(Item-finding records)
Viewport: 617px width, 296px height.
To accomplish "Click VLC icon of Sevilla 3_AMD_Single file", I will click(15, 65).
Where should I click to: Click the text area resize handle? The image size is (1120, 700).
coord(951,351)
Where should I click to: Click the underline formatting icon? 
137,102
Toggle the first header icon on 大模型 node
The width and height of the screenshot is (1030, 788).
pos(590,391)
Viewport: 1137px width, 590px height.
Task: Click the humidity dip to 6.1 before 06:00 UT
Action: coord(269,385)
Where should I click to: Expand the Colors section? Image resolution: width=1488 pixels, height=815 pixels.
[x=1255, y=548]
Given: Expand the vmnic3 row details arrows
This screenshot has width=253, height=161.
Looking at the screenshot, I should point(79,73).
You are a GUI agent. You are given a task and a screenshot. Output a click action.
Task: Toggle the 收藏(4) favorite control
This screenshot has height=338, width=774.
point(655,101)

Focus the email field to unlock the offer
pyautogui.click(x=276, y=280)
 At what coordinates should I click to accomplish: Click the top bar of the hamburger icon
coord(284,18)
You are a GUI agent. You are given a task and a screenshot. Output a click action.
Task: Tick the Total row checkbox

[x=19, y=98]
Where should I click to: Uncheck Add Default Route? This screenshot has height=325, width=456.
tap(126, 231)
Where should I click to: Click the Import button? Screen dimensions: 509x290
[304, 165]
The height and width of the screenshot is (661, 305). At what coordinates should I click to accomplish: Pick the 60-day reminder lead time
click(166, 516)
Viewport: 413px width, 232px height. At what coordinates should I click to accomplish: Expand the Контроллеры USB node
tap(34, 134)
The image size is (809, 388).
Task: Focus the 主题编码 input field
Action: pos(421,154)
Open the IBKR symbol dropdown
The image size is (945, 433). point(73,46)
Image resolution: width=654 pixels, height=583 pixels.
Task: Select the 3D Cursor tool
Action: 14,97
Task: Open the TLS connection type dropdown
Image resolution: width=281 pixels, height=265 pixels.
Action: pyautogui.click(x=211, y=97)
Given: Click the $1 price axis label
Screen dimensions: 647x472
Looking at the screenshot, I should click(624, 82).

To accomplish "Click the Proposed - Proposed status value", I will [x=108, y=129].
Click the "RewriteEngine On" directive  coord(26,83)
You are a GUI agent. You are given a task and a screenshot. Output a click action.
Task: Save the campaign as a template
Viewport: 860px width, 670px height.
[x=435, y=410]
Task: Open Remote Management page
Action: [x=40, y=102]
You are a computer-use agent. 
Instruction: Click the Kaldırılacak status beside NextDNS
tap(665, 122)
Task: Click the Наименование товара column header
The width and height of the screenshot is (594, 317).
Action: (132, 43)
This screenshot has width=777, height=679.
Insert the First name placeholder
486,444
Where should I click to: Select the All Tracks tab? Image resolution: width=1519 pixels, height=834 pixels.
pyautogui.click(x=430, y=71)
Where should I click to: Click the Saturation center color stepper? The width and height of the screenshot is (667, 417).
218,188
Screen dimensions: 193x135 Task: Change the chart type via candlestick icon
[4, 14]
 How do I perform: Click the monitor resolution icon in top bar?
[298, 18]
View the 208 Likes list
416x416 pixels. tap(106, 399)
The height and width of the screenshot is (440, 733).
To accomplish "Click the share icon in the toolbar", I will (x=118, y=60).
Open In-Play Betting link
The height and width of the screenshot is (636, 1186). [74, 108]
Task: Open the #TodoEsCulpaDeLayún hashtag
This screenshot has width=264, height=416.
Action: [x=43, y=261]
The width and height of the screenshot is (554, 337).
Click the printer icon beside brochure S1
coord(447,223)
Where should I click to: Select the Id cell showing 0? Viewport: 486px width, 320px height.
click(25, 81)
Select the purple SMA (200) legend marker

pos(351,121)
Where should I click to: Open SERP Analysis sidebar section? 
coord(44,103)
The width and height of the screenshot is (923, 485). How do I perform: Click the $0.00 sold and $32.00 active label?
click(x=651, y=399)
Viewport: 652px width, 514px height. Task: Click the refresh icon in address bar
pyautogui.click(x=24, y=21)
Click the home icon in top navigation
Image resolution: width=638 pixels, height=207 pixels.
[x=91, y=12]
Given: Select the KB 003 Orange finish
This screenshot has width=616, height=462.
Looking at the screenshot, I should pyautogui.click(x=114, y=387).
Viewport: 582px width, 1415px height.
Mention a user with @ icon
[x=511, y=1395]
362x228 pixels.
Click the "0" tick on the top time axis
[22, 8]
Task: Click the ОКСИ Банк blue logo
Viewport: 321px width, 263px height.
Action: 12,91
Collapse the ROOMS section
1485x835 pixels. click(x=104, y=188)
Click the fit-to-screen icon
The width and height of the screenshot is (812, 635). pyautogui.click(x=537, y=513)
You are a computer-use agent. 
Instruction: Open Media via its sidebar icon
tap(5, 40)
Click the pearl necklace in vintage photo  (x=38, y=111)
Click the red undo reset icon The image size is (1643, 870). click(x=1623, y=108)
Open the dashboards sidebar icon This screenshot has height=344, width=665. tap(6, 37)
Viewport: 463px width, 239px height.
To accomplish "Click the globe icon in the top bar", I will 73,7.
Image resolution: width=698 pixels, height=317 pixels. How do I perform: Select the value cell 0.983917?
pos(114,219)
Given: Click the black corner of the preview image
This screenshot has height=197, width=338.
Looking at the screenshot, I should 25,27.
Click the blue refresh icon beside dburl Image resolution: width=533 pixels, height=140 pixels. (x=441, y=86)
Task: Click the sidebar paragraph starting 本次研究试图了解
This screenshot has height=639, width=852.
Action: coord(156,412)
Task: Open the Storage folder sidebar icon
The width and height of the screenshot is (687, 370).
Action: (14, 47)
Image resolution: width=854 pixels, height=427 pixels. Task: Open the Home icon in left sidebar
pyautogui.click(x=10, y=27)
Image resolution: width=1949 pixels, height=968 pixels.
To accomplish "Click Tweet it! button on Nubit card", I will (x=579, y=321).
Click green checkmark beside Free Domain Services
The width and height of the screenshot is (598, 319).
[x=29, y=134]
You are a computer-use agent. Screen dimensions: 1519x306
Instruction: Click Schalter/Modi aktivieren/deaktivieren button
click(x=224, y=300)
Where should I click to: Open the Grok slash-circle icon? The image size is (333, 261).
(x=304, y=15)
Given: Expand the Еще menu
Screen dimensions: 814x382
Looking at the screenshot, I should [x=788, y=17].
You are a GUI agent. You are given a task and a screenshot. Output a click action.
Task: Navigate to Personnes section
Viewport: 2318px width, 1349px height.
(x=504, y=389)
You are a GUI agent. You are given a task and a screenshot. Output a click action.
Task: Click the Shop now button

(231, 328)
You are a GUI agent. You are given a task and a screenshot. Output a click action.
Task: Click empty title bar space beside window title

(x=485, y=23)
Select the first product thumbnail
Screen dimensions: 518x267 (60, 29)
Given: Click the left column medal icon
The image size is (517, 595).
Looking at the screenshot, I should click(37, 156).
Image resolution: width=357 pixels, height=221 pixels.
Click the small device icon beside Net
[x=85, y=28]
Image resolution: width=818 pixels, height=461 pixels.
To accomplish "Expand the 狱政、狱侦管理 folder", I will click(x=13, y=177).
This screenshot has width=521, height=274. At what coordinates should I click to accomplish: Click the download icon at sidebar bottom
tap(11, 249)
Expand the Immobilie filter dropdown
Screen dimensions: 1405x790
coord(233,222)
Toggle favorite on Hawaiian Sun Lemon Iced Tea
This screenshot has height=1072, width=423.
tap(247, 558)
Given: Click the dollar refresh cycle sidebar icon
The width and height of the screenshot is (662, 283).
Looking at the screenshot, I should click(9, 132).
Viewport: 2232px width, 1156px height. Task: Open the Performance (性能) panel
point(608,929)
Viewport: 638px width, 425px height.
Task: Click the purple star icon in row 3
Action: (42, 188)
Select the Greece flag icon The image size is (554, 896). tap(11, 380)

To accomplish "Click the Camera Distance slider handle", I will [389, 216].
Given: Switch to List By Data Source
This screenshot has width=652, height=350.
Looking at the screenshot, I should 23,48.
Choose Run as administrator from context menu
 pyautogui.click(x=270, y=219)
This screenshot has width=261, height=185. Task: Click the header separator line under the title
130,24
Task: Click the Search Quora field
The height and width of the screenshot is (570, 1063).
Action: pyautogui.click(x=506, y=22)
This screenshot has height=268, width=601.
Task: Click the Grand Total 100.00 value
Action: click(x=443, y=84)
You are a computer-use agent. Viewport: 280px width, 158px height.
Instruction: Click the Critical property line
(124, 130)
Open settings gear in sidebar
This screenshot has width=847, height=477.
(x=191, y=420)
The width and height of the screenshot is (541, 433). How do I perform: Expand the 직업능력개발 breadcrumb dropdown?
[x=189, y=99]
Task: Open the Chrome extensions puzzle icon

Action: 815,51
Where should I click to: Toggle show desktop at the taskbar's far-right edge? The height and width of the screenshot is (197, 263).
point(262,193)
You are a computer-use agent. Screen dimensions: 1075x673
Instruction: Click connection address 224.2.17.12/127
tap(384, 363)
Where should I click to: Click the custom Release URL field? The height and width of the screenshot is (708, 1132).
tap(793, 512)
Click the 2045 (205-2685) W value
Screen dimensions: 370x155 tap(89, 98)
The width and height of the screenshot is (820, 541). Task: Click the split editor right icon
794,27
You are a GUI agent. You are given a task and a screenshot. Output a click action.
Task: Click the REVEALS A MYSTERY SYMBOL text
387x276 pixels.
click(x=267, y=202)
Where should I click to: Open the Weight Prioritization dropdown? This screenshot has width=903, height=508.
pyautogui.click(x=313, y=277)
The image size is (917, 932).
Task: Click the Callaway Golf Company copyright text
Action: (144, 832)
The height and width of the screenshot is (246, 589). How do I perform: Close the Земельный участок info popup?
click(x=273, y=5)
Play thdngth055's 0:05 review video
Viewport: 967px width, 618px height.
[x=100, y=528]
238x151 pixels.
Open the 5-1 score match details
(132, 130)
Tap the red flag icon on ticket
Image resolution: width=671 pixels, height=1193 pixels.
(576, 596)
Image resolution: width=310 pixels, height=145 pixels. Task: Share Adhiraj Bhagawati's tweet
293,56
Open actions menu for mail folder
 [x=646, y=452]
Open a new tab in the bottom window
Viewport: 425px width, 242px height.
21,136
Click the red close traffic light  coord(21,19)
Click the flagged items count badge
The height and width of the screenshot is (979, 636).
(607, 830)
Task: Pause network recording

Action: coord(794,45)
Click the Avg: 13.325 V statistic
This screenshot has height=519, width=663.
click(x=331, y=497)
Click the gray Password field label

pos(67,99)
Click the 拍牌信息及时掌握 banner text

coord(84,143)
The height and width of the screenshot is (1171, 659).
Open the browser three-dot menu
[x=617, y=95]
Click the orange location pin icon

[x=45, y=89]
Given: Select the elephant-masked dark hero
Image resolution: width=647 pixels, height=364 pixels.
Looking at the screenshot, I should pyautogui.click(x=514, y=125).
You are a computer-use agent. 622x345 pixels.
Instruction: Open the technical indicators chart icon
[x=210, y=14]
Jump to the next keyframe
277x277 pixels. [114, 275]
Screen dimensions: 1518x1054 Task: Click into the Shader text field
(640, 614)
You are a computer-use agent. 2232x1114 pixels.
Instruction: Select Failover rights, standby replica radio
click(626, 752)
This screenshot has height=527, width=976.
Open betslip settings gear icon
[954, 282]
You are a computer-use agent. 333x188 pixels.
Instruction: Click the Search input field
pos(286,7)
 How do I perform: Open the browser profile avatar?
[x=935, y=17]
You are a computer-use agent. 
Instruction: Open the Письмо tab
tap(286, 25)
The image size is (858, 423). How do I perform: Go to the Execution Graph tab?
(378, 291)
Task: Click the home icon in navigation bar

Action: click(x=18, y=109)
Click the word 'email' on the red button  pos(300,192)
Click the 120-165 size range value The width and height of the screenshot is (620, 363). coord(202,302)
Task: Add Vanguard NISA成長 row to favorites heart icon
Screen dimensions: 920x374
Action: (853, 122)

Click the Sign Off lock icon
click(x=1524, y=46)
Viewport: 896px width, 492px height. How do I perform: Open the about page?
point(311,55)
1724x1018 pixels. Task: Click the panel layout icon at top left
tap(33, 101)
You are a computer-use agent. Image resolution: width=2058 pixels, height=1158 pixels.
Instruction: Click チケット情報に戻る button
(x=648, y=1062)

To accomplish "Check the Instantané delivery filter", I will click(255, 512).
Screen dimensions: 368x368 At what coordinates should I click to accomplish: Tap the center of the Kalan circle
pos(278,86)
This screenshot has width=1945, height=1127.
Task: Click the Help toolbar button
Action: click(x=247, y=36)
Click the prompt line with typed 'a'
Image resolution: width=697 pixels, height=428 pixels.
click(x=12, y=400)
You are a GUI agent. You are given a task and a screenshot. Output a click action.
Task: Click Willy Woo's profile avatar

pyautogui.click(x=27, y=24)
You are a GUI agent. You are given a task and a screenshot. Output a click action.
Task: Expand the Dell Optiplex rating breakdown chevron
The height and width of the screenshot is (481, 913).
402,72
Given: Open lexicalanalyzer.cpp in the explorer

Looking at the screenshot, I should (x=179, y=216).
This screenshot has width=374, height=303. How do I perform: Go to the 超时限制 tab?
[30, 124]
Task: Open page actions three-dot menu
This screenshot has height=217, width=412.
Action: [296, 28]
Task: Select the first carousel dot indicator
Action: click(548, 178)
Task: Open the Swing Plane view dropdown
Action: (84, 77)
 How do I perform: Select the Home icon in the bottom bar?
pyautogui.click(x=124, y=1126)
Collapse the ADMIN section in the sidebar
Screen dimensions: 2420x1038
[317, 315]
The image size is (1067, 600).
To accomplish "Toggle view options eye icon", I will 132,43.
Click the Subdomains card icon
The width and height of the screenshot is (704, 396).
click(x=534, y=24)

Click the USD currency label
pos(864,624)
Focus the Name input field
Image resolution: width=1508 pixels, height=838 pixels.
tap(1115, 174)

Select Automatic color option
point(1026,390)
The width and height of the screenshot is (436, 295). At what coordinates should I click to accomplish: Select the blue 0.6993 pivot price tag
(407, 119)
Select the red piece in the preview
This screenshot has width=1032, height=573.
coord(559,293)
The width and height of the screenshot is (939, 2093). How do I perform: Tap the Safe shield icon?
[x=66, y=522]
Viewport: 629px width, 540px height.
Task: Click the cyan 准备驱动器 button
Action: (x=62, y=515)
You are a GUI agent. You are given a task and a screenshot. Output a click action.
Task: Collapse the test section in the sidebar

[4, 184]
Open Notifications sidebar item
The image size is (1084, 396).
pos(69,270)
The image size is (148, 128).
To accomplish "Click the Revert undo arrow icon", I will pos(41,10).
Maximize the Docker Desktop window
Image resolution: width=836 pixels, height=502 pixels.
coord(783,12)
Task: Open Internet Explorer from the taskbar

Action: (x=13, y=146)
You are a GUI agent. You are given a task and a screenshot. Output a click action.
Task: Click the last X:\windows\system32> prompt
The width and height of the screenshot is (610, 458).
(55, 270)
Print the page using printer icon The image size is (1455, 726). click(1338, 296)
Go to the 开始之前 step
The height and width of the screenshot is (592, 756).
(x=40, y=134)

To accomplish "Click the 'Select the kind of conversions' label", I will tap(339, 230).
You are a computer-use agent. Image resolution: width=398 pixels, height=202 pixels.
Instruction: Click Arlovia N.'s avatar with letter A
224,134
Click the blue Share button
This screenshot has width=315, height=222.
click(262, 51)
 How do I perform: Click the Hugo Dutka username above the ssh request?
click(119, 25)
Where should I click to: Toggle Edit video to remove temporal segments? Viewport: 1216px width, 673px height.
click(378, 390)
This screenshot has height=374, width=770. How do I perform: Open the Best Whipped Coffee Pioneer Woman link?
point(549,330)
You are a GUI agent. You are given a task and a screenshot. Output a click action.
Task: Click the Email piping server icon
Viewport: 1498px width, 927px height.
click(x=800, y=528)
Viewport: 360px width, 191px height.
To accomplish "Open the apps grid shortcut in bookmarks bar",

Directions:
Convert the stretch of the items from the line containing "Where should I click to: Open the Weight" through the line containing "[x=100, y=528]" into a JSON list of strings, with one string per line and blank lines omitted.

Answer to this problem:
[
  "Where should I click to: Open the Weight Prioritization dropdown? This screenshot has width=903, height=508.",
  "pyautogui.click(x=313, y=277)",
  "The image size is (917, 932).",
  "Task: Click the Callaway Golf Company copyright text",
  "Action: (144, 832)",
  "The height and width of the screenshot is (246, 589). How do I perform: Close the Земельный участок info popup?",
  "click(x=273, y=5)",
  "Play thdngth055's 0:05 review video",
  "Viewport: 967px width, 618px height.",
  "[x=100, y=528]"
]